While the United States moved out of Yemen last week, this week a Saudi Arabia-led coalition of a reported 10 mostly Arab states moved into Yemen with airstrikes aimed at the continuing chaos there.
The immediate — but not the only — target of the coalition air campaign is the Houthi rebels who recently swept out of northern Yemen, captured the capital, Sanaa, and are moving to push the recognized Yemeni government into the sea in the south.
While the conflict is currently an air campaign, seemingly designed to punish the aggressors, slow their advance and perhaps push them back to the negotiating table, an escalation involving coalition ground troops is possible.
Indeed, in a media gaggle on Thursday evening in Washington, D.C., the Saudi ambassador to the United States stated the coalition was ready to do “whatever it takes” to protect the government of Yemeni President Abed Raboo Mansour Hadi.
But while the direct target of the Saudi-led coalition is the Houthis, the indirect target is elsewhere. The (mostly) Sunni Arab intervention into Yemen is about Shia Persian Iran — 1,500 miles away.
As we know, the Iran-backed (Shia) Houthis are taking it to the Saudi-supported (Sunni) Yemeni central government. The rebels may seize the city of Aden as well, Hadi’s displaced capital, possibly turning Yemen over to an ally of Iran.
While Tehran’s ties with the Houthi are murky, the rebels will need outside support if they take over the country and could deepen relations with the Iranians. In other words, an Iranian satellite state on the Saudi southern border is possible.
Since Riyadh (and others) see Tehran as not only ambitious in the Middle East and the Muslim world but as ascendant in the region (e.g., Iraq and Syria), expansion into Yemen spells “trouble.”

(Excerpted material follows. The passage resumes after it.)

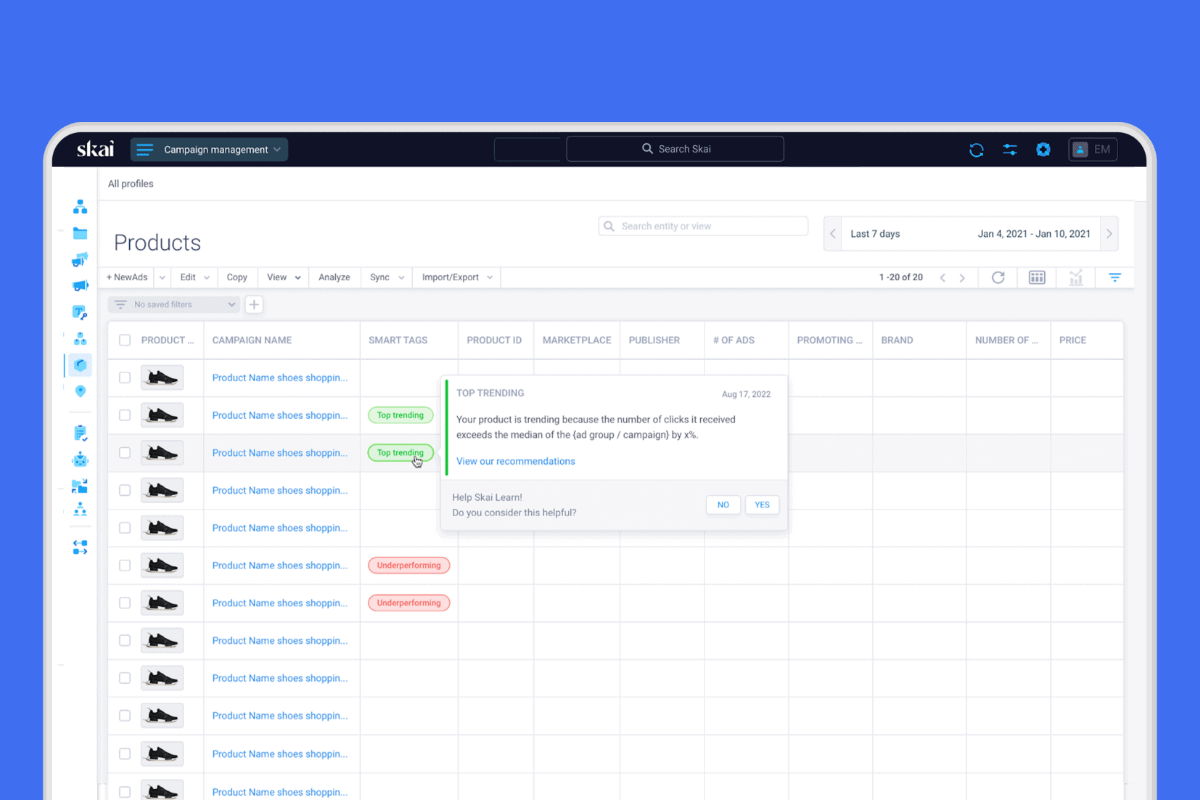Click the settings gear in the top bar
Screen dimensions: 1200x800
[1043, 149]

If Yemen becomes a client state of Iran, Tehran could send the Islamic Revolutionary Guard Corps, intelligence and security forces there to assist the Houthis and advance its interests.
Iran’s naval forces could make port calls or even be stationed in Yemen, in close proximity to the Red Sea/Suez Canal, the Gulf of Aden, and the Arabian Sea.
Equally troubling, Iran, with the largest ballistic missile force in the Middle East, could also deploy these powerful military assets to Yemen, threatening regional land and sea targets and transit lanes.
Essentially, the Arabs and their partners here see the potential for plenty of Persian perfidy in Yemen.
The coalition is, of course, worried about the Islamic State and al-Qaeda in the Arabian Peninsula in Yemen, in light of the death and destruction they’re causing elsewhere, but considering the threat felt from a major power like Iran, it’s likely secondary.
One can’t also help but sense the coalition feels a need to deal with Iran in Yemen because of declining levels of U.S. regional engagement, a possible warming between Washington and Tehran over a nuclear deal and increasing Iranian influence in Syria and Iraq.
One thing is clear though: Yemen isn’t only a terrorism tinderbox, it’s become a geopolitical one, too.
- Peter Brookes is a Heritage Foundation senior fellow and a former deputy assistant secretary of defense.